(About this task): An identical copy of the records below is the expected result.

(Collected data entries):

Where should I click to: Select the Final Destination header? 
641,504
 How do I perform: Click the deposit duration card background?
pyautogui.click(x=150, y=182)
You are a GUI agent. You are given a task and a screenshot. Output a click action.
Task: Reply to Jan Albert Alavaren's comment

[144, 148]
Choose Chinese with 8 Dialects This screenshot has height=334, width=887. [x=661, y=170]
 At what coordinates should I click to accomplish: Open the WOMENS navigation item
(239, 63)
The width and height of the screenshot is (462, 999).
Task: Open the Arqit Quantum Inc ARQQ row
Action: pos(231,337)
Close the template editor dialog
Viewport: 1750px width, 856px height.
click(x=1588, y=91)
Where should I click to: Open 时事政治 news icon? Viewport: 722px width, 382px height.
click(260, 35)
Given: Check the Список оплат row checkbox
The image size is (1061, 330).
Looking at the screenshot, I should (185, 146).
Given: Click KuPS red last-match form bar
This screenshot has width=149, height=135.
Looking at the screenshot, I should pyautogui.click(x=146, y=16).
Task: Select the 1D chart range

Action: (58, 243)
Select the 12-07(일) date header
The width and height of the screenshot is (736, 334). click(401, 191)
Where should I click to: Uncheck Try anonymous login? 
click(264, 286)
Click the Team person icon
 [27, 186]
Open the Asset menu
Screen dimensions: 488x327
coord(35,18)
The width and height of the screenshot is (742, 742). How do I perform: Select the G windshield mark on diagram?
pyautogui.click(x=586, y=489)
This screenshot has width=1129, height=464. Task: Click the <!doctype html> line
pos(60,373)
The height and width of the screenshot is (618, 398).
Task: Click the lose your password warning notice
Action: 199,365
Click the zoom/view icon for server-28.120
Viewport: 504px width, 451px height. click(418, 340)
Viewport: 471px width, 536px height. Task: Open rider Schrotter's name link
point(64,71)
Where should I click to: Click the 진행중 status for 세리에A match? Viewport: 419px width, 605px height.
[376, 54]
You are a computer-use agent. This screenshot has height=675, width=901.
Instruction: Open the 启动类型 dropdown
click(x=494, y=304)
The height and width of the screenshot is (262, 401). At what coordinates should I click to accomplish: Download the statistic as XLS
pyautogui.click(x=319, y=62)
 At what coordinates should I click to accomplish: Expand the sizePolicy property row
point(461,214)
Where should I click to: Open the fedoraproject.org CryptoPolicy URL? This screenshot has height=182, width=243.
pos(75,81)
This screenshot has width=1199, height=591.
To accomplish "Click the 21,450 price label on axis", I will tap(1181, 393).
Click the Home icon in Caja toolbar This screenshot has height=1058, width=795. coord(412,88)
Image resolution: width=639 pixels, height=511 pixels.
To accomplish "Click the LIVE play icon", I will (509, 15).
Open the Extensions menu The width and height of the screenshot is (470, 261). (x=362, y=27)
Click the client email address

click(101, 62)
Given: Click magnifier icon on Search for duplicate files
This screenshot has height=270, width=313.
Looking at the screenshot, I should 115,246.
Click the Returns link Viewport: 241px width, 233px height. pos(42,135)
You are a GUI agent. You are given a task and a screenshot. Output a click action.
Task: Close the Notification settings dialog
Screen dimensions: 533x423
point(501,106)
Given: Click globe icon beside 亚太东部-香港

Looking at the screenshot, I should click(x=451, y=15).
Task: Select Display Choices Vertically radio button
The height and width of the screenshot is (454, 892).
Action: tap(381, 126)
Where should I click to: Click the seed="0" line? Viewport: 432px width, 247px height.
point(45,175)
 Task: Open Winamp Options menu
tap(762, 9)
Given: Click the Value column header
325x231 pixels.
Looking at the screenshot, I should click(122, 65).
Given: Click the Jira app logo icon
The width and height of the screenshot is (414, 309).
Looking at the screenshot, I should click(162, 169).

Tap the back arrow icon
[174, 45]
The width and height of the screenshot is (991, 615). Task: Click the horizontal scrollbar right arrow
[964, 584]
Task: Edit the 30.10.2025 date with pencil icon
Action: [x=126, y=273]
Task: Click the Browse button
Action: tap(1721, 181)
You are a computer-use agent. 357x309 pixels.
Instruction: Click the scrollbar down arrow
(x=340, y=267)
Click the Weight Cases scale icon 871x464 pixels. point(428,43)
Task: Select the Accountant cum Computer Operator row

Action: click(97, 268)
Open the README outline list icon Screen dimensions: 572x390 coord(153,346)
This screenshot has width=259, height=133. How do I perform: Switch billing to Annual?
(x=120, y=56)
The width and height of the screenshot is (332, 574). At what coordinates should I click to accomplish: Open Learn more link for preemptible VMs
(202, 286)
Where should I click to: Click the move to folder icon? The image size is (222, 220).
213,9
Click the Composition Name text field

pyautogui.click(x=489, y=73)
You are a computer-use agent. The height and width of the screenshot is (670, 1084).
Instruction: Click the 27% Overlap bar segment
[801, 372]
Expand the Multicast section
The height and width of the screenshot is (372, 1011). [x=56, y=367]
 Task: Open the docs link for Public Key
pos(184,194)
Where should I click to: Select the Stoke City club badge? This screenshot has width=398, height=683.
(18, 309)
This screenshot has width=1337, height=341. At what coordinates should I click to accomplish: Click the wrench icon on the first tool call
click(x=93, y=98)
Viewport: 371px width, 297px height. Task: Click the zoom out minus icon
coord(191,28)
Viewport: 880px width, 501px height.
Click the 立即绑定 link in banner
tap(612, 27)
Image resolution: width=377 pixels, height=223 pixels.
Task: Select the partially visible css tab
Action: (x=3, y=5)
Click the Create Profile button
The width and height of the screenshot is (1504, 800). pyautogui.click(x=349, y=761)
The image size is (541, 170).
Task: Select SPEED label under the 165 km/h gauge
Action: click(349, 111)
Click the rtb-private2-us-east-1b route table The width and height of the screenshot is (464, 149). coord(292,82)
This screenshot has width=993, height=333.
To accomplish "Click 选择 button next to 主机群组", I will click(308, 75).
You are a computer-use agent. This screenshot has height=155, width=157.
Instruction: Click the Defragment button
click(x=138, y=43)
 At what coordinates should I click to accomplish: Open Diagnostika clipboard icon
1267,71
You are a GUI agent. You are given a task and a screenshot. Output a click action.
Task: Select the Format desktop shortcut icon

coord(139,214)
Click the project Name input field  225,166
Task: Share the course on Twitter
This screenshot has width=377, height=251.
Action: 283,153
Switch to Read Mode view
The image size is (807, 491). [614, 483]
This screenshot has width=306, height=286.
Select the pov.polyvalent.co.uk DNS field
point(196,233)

(Task response):
Where should I click to: Select the Final Destination header? 
641,504
 How do I perform: Click the deposit duration card background?
pyautogui.click(x=150, y=182)
You are a GUI agent. You are given a task and a screenshot. Output a click action.
Task: Reply to Jan Albert Alavaren's comment

[144, 148]
Choose Chinese with 8 Dialects This screenshot has height=334, width=887. [x=661, y=170]
 At what coordinates should I click to accomplish: Open the WOMENS navigation item
(239, 63)
The width and height of the screenshot is (462, 999).
Task: Open the Arqit Quantum Inc ARQQ row
Action: pos(231,337)
Close the template editor dialog
Viewport: 1750px width, 856px height.
click(x=1588, y=91)
Where should I click to: Open 时事政治 news icon? Viewport: 722px width, 382px height.
click(260, 35)
Given: Check the Список оплат row checkbox
The image size is (1061, 330).
Looking at the screenshot, I should (185, 146).
Given: Click KuPS red last-match form bar
This screenshot has width=149, height=135.
Looking at the screenshot, I should pyautogui.click(x=146, y=16).
Task: Select the 1D chart range

Action: (58, 243)
Select the 12-07(일) date header
The width and height of the screenshot is (736, 334). click(401, 191)
Where should I click to: Uncheck Try anonymous login? 
click(264, 286)
Click the Team person icon
 [27, 186]
Open the Asset menu
Screen dimensions: 488x327
coord(35,18)
The width and height of the screenshot is (742, 742). How do I perform: Select the G windshield mark on diagram?
pyautogui.click(x=586, y=489)
This screenshot has width=1129, height=464. Task: Click the <!doctype html> line
pos(60,373)
The height and width of the screenshot is (618, 398).
Task: Click the lose your password warning notice
Action: 199,365
Click the zoom/view icon for server-28.120
Viewport: 504px width, 451px height. click(418, 340)
Viewport: 471px width, 536px height. Task: Open rider Schrotter's name link
point(64,71)
Where should I click to: Click the 진행중 status for 세리에A match? Viewport: 419px width, 605px height.
[376, 54]
You are a computer-use agent. This screenshot has height=675, width=901.
Instruction: Open the 启动类型 dropdown
click(x=494, y=304)
The height and width of the screenshot is (262, 401). At what coordinates should I click to accomplish: Download the statistic as XLS
pyautogui.click(x=319, y=62)
 At what coordinates should I click to accomplish: Expand the sizePolicy property row
point(461,214)
Where should I click to: Open the fedoraproject.org CryptoPolicy URL? This screenshot has height=182, width=243.
pos(75,81)
This screenshot has width=1199, height=591.
To accomplish "Click the 21,450 price label on axis", I will tap(1181, 393).
Click the Home icon in Caja toolbar This screenshot has height=1058, width=795. coord(412,88)
Image resolution: width=639 pixels, height=511 pixels.
To accomplish "Click the LIVE play icon", I will (509, 15).
Open the Extensions menu The width and height of the screenshot is (470, 261). (x=362, y=27)
Click the client email address

click(101, 62)
Given: Click magnifier icon on Search for duplicate files
This screenshot has height=270, width=313.
Looking at the screenshot, I should 115,246.
Click the Returns link Viewport: 241px width, 233px height. pos(42,135)
You are a GUI agent. You are given a task and a screenshot. Output a click action.
Task: Close the Notification settings dialog
Screen dimensions: 533x423
point(501,106)
Given: Click globe icon beside 亚太东部-香港

Looking at the screenshot, I should click(x=451, y=15).
Task: Select Display Choices Vertically radio button
The height and width of the screenshot is (454, 892).
Action: tap(381, 126)
Where should I click to: Click the seed="0" line? Viewport: 432px width, 247px height.
point(45,175)
 Task: Open Winamp Options menu
tap(762, 9)
Given: Click the Value column header
325x231 pixels.
Looking at the screenshot, I should click(122, 65).
Given: Click the Jira app logo icon
The width and height of the screenshot is (414, 309).
Looking at the screenshot, I should click(162, 169).

Tap the back arrow icon
[174, 45]
The width and height of the screenshot is (991, 615). Task: Click the horizontal scrollbar right arrow
[964, 584]
Task: Edit the 30.10.2025 date with pencil icon
Action: [x=126, y=273]
Task: Click the Browse button
Action: tap(1721, 181)
You are a computer-use agent. 357x309 pixels.
Instruction: Click the scrollbar down arrow
(x=340, y=267)
Click the Weight Cases scale icon 871x464 pixels. point(428,43)
Task: Select the Accountant cum Computer Operator row

Action: click(97, 268)
Open the README outline list icon Screen dimensions: 572x390 coord(153,346)
This screenshot has width=259, height=133. How do I perform: Switch billing to Annual?
(x=120, y=56)
The width and height of the screenshot is (332, 574). At what coordinates should I click to accomplish: Open Learn more link for preemptible VMs
(202, 286)
Where should I click to: Click the move to folder icon? The image size is (222, 220).
213,9
Click the Composition Name text field

pyautogui.click(x=489, y=73)
You are a computer-use agent. The height and width of the screenshot is (670, 1084).
Instruction: Click the 27% Overlap bar segment
[801, 372]
Expand the Multicast section
The height and width of the screenshot is (372, 1011). [x=56, y=367]
 Task: Open the docs link for Public Key
pos(184,194)
Where should I click to: Select the Stoke City club badge? This screenshot has width=398, height=683.
(18, 309)
This screenshot has width=1337, height=341. At what coordinates should I click to accomplish: Click the wrench icon on the first tool call
click(x=93, y=98)
Viewport: 371px width, 297px height. Task: Click the zoom out minus icon
coord(191,28)
Viewport: 880px width, 501px height.
Click the 立即绑定 link in banner
tap(612, 27)
Image resolution: width=377 pixels, height=223 pixels.
Task: Select the partially visible css tab
Action: (x=3, y=5)
Click the Create Profile button
The width and height of the screenshot is (1504, 800). pyautogui.click(x=349, y=761)
The image size is (541, 170).
Task: Select SPEED label under the 165 km/h gauge
Action: click(349, 111)
Click the rtb-private2-us-east-1b route table The width and height of the screenshot is (464, 149). coord(292,82)
This screenshot has width=993, height=333.
To accomplish "Click 选择 button next to 主机群组", I will click(308, 75).
You are a computer-use agent. This screenshot has height=155, width=157.
Instruction: Click the Defragment button
click(x=138, y=43)
 At what coordinates should I click to accomplish: Open Diagnostika clipboard icon
1267,71
You are a GUI agent. You are given a task and a screenshot. Output a click action.
Task: Select the Format desktop shortcut icon

coord(139,214)
Click the project Name input field  225,166
Task: Share the course on Twitter
This screenshot has width=377, height=251.
Action: 283,153
Switch to Read Mode view
The image size is (807, 491). [614, 483]
This screenshot has width=306, height=286.
Select the pov.polyvalent.co.uk DNS field
point(196,233)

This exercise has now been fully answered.